(Problem to work on): Please reproduce the part of the news article on Greenspan and bank leeway that begins at the words "Mr. Greenspan also" and stops after the words "still prove uncompetitive.".

(Text excerpt):
Greenspan seeks more bank leeway

September 20, 1994|By New York Times News Service

NEWTON, Mass. -- Federal Reserve Chairman Alan Greenspan called yesterday for Congress to expand banks' business options by allowing them to sell insurance and stocks.

Mr. Greenspan also suggested that some limits could be placed on bank deposit insurance and seemed to imply that these limits might be imposed as part of a compromise that would allow banks into securities and insurance activities.

Depository insurance makes it possible for banks to hold larger and riskier asset portfolios than otherwise, distorting the economy and exposing taxpayers to possible significant losses, Mr. Greenspan said.

Last week, Congress passed leg

islation allowing banks to do more business across state lines. But Mr. Greenspan cautioned yesterday that if banks were not allowed to diversify into these new lines of business, they might still prove uncompetitive.

(Stored items):
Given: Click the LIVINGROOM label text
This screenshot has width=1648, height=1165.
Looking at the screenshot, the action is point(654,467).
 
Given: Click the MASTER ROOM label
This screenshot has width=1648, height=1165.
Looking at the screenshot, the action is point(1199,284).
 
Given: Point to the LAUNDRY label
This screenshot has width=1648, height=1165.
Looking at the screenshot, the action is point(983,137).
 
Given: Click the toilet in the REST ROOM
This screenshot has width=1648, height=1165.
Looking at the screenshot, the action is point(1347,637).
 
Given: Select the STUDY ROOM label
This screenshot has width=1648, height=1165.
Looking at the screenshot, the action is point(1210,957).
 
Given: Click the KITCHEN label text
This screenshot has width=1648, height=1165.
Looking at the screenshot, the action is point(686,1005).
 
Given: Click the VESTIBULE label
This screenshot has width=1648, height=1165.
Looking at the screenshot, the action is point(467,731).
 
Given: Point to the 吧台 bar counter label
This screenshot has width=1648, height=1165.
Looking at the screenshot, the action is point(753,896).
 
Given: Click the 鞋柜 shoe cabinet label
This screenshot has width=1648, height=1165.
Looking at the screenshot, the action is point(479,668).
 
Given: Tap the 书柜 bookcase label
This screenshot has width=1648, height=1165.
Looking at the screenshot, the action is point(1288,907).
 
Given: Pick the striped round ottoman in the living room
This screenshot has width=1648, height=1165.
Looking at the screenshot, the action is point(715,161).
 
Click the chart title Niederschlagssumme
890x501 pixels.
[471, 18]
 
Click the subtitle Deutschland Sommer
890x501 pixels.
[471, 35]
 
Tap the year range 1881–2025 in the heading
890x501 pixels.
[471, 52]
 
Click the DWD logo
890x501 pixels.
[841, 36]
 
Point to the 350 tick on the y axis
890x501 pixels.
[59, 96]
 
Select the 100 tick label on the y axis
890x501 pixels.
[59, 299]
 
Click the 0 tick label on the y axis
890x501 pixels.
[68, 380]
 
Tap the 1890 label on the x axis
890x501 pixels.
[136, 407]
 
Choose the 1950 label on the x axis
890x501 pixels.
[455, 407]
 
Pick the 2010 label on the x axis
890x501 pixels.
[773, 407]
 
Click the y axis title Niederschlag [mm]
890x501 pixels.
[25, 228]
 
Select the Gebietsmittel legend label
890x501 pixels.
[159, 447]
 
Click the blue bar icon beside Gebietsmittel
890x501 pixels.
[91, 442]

(Solved problem):
Mr. Greenspan also suggested that some limits could be placed on bank deposit insurance and seemed to imply that these limits might be imposed as part of a compromise that would allow banks into securities and insurance activities.

Depository insurance makes it possible for banks to hold larger and riskier asset portfolios than otherwise, distorting the economy and exposing taxpayers to possible significant losses, Mr. Greenspan said.

Last week, Congress passed leg

islation allowing banks to do more business across state lines. But Mr. Greenspan cautioned yesterday that if banks were not allowed to diversify into these new lines of business, they might still prove uncompetitive.